◆ Exercise prompt
Return exactly, with nothing added, the lines from the one that contains "How do I perform: Open" through the end of the listing below, pictures excluded.

◆ Data supplied

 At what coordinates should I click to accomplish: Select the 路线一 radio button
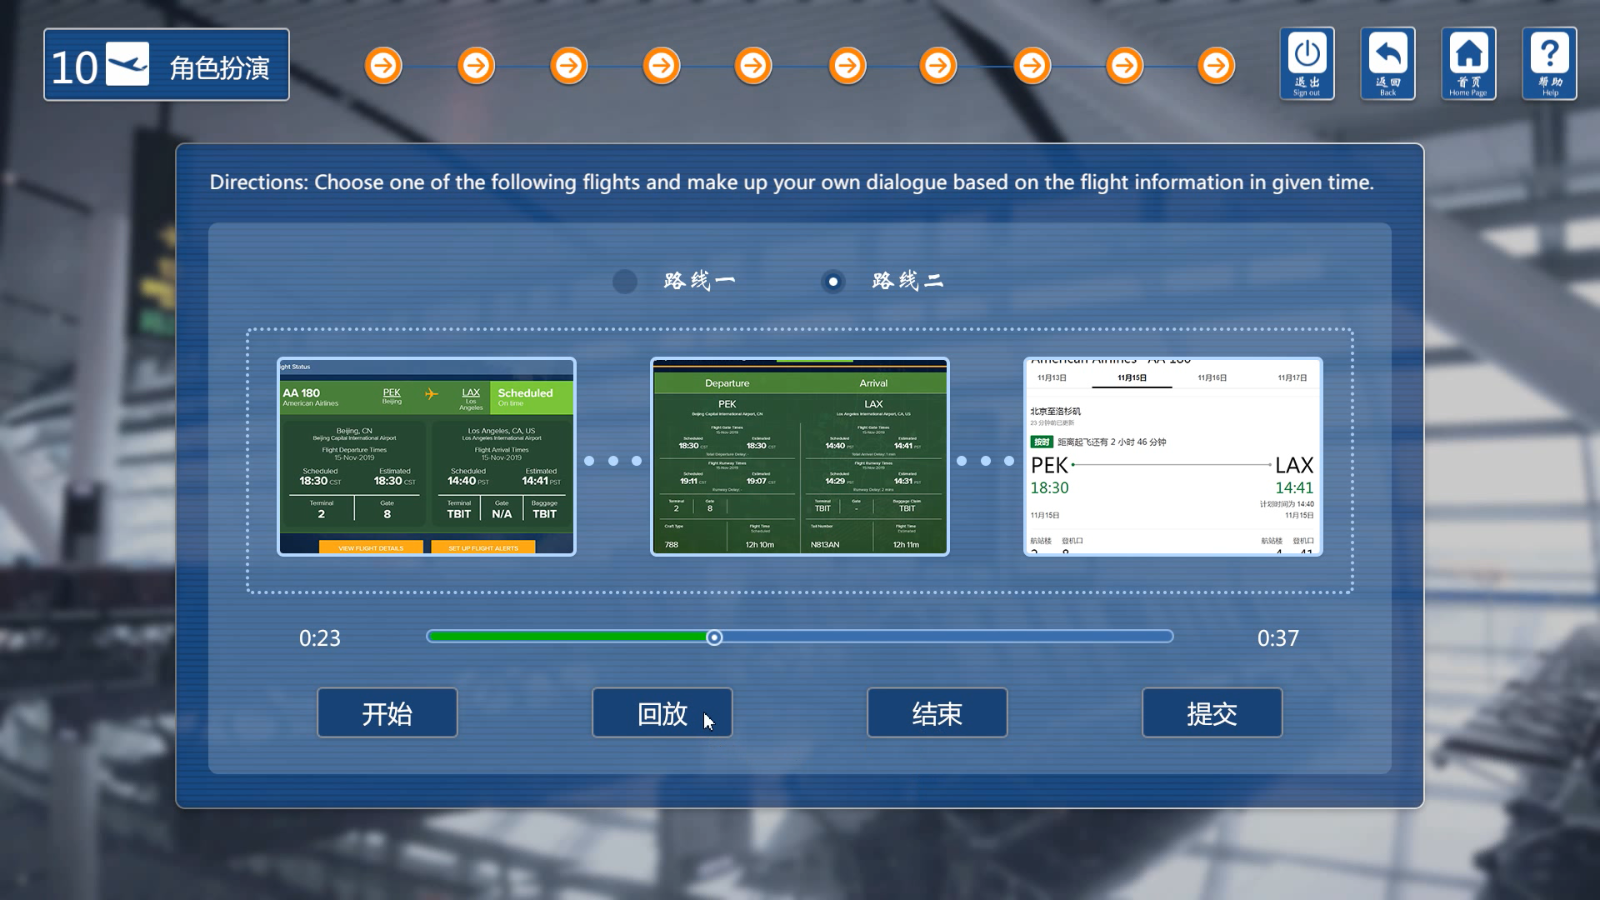pos(625,282)
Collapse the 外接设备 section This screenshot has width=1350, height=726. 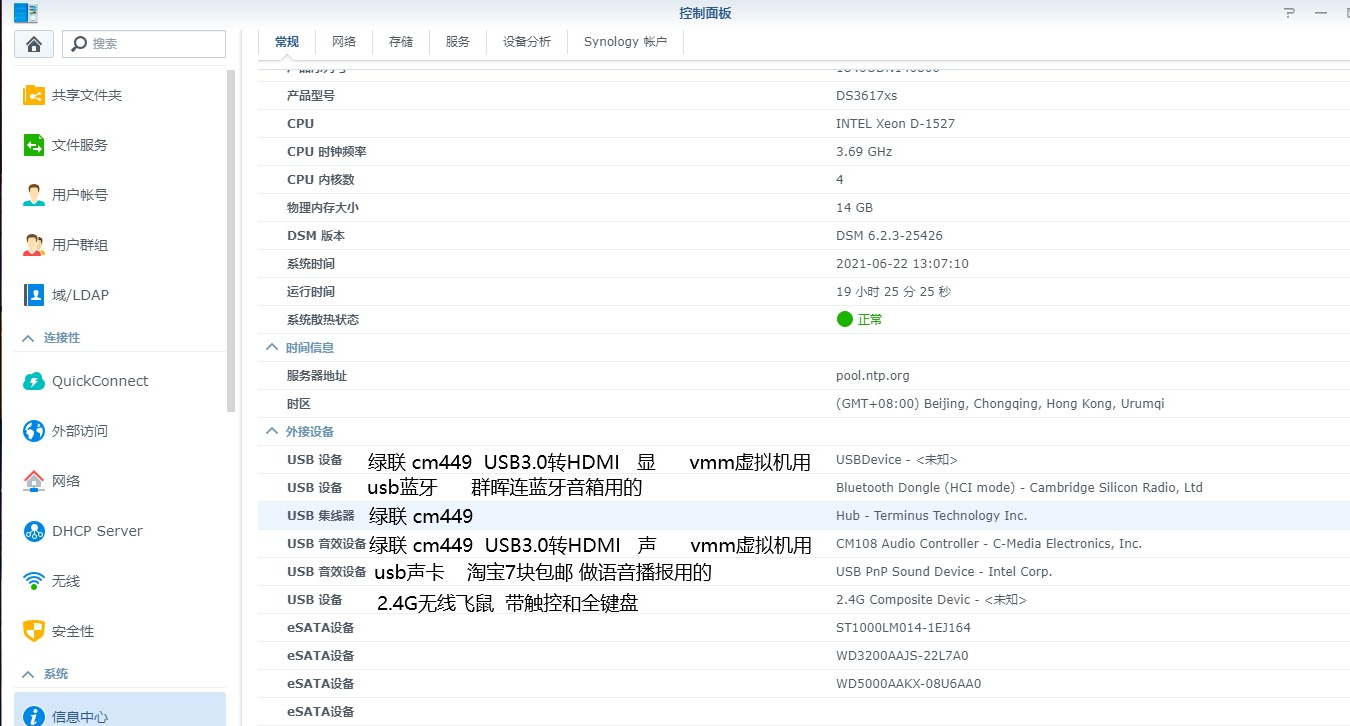[270, 431]
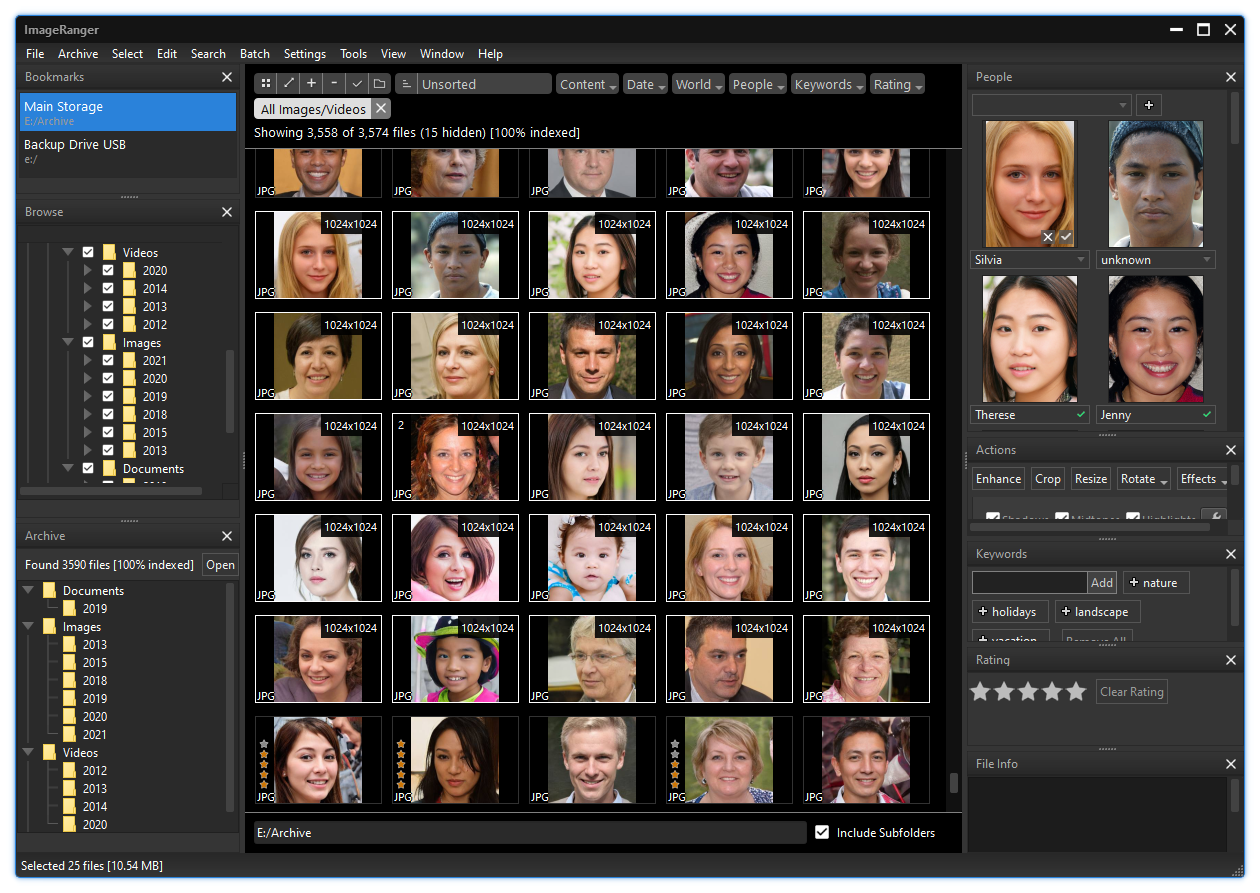Viewport: 1260px width, 893px height.
Task: Expand the 2021 folder under Images in Browse
Action: 87,361
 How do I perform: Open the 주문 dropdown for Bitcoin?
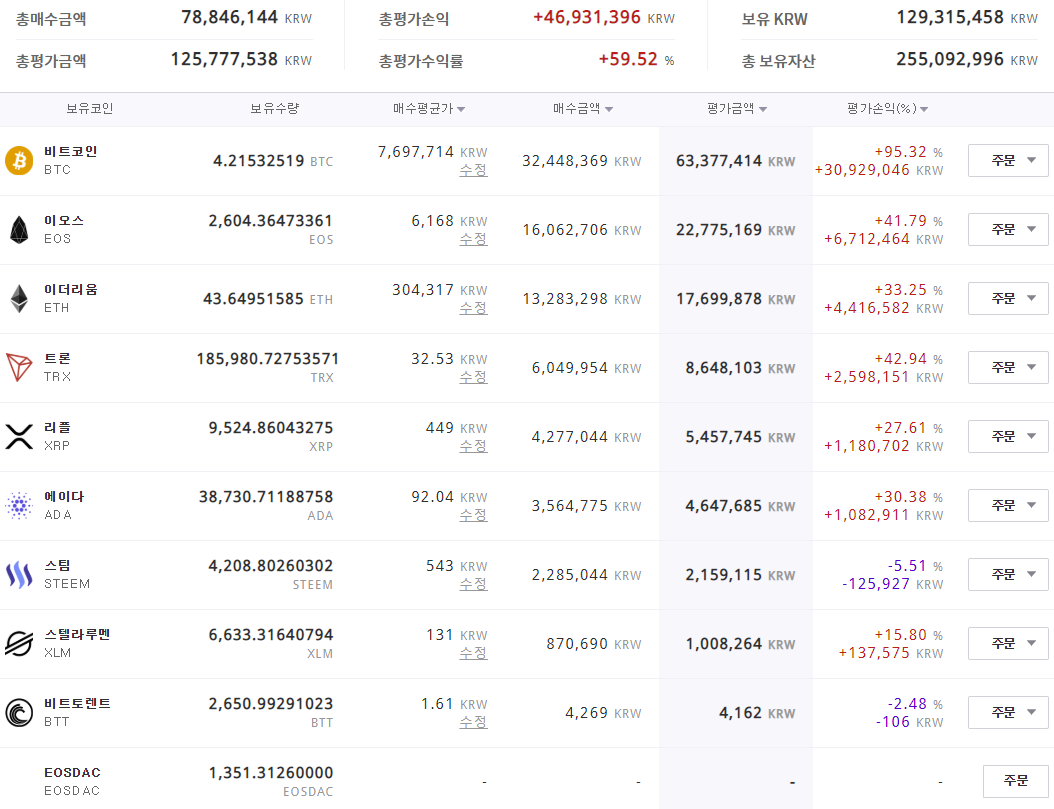click(1008, 160)
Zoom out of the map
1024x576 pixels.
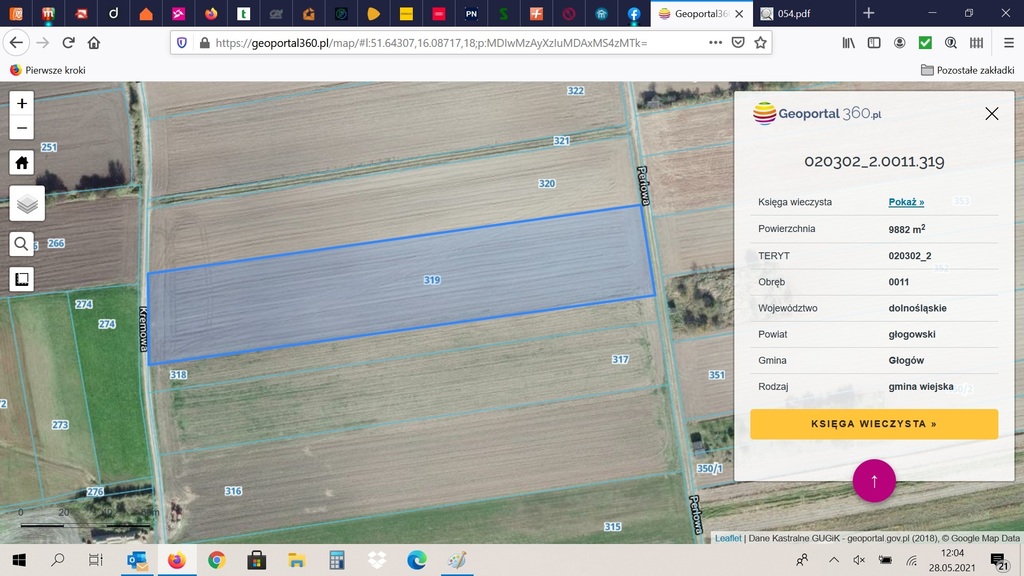[22, 128]
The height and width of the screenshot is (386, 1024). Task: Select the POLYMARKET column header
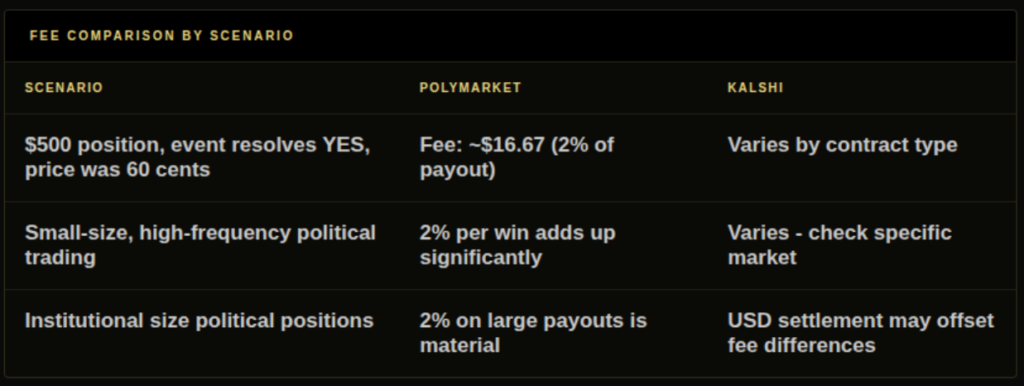click(470, 88)
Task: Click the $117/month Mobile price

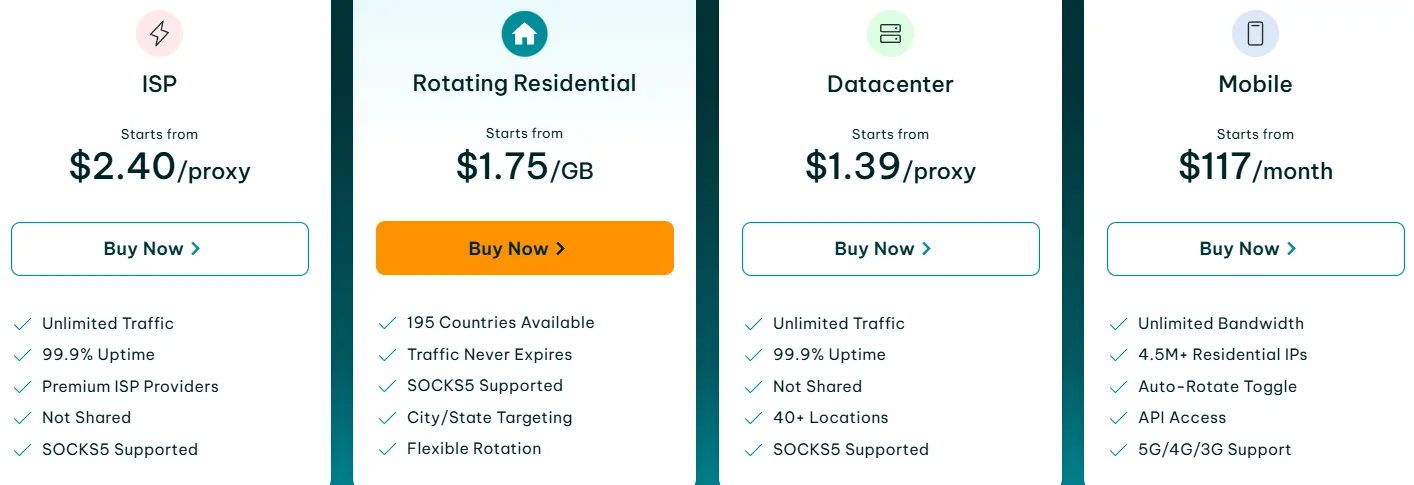Action: (x=1255, y=167)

◆ Result of the exercise
 How do I perform: Open the 주문 dropdown for Bitcoin?
click(1008, 160)
Zoom out of the map
1024x576 pixels.
[22, 128]
The height and width of the screenshot is (386, 1024). Task: Select the POLYMARKET column header
click(470, 88)
Task: Click the $117/month Mobile price

Action: (x=1255, y=167)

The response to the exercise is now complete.